_WORK TO COMPLETE_:
1. Retype the passage of the FIA news excerpt between "Today, FIA Global, in" and "(Sept. 17, 2014)", inclusive.
2. According to the FIA news excerpt, below what level of gross notional exposure in uncleared swaps are financial entities carved out of the proposed margin requirements?
3. Proceed with the FIA news excerpt on the CFTC margin proposal, starting right after its final sentence.

FIA Global CCP Rulebook Review Will Provide Comprehensive Guide to Clearinghouse Rules (Sept. 25, 2014)
Today, FIA Global, in cooperation with the law firms Linklaters and Milbank, Tweed, Hadley & McCloy, announced a new guide to the rules of central clearing counterparties (CCPs). The FIA Global CCP Rulebook Review is a subscription service that will provide a standardized, comprehensive overview and analysis of the rules and procedures governing certain CCPs, as well as timely updates on changes to the rules and regulatory framework. It will highlight the issues most relevant to clearing members and end-users as they evaluate evolving regulatory obligations relating to CCPs on a real-time basis.
FIA Special Report: CFTC Proposes Margin Rule, Finalizes Rule on Swaps with Utilities (Sept. 17, 2014)
The Commodity Futures Trading Commission today held an open meeting to consider two rulemakings. This was the first public meeting held by Tim Massad, the new CFTC chairman. In his opening statement, Massad stressed that both rulemakings are designed to "minimize the burden" on commercial hedgers and make sure that the CFTC's regulatory scheme "recognizes the needs and concerns of commercial end-users who depend on the derivatives markets to hedge normal business risks."
Proposed Rule for Margin Requirements on Uncleared Swaps
The CFTC unanimously approved a proposed rule that would establish initial and variation margin requirements on uncleared swaps. The proposed rule is "very similar" to the proposals issued last week by the Federal Reserve and other U.S. banking regulators and generally tracks the standards recommended last September by international regulators through IOSCO and the Basel Committee, according to CFTC staff. The CFTC's version of this rule will apply to swap dealers and major swap participants that are not subject to the oversight of other regulators such as the Federal Reserve.
Under the proposed timetable for implementation, initial margin requirements would be phased in starting Dec. 1, 2015 for the largest market participants and ending Dec. 1, 2019 for the smallest. Variation margin requirements would be effective Dec. 1, 2015. The rules would permit collateral for initial margin to include cash, sovereign debt, government-sponsored debt, investment grade debt, including corporate and municipal bonds, equities, and gold. Variation margin, on the other hand, would be limited to cash.
The proposed requirements only apply to trades among swap dealers and other financial entities and do not apply to commercial end-users. The proposal includes a carve-out for financial entities that have less than $3 billion of gross notional exposure in uncleared swaps, which is a significantly lower level than what was recommended by the IOSCO/Basel Committee. This threshold calculation would be calculated at the consolidated corporate group level, rather than at an entity level, and would include physically settled foreign exchange swaps and forwards, even though these products are not subject to the proposed margin requirements.

_GIVEN MATERIAL_:

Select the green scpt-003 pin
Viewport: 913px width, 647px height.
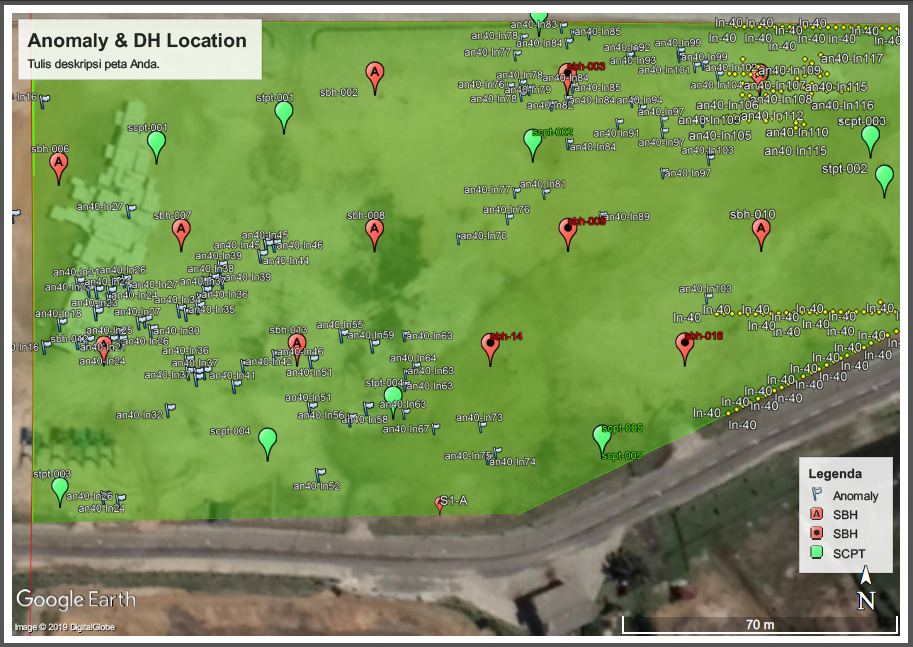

_RESULTS IN ORDER_:
1.
Today, FIA Global, in cooperation with the law firms Linklaters and Milbank, Tweed, Hadley & McCloy, announced a new guide to the rules of central clearing counterparties (CCPs). The FIA Global CCP Rulebook Review is a subscription service that will provide a standardized, comprehensive overview and analysis of the rules and procedures governing certain CCPs, as well as timely updates on changes to the rules and regulatory framework. It will highlight the issues most relevant to clearing members and end-users as they evaluate evolving regulatory obligations relating to CCPs on a real-time basis.
FIA Special Report: CFTC Proposes Margin Rule, Finalizes Rule on Swaps with Utilities (Sept. 17, 2014)

2. $3 billion

3.
Final Rule for Utility Swaps
The CFTC unanimously approved a final rule aimed at preserving the ability of natural gas and electricity utilities to enter into swaps transactions to hedge their risks. CFTC staff explained during the open meeting that the rule responds to concerns raised by utilities that the number of counterparties willing to enter into swaps with them has been reduced because some of these counterparties do not want to exceed the CFTC'sde minimis threshold for swaps with municipal utilities, federal agencies and other governmental "special entities," which would require them to register as swap dealers. That threshold is set at $25 million, much lower than the $8 billion threshold that applies to swaps dealing generally. The final rule permits a firm to exclude trades with "utility special entities" in calculating whether its trading exceeds the $25 million special entity de minimis threshold.
CFTC Chairman Massad said this rule is an example of the "fine-tuning" process needed for the regulatory framework established by Dodd-Frank. The final rule puts into a more permanent form the relief previously granted in a series of no-action letters that provided temporary relief.
FIA Special Report: CFTC's Massad Discusses Talks with EU on CCP Recognition (Sept. 17, 2014)
Tim Massad, the new chairman of the Commodity Futures Trading Commission, today offered some insights on the ongoing discussions between the CFTC and European regulators on the issue of clearinghouse recognition.
In a statement given during an open meeting at the CFTC to discuss two unrelated rulemakings, Massad said he was "hopeful" that the two sides could reach an agreement soon. On the other hand, he reaffirmed the CFTC's view that "dual registration" is the right approach and urged European regulators to recognize U.S. clearinghouses "to avoid any potential for market disruption."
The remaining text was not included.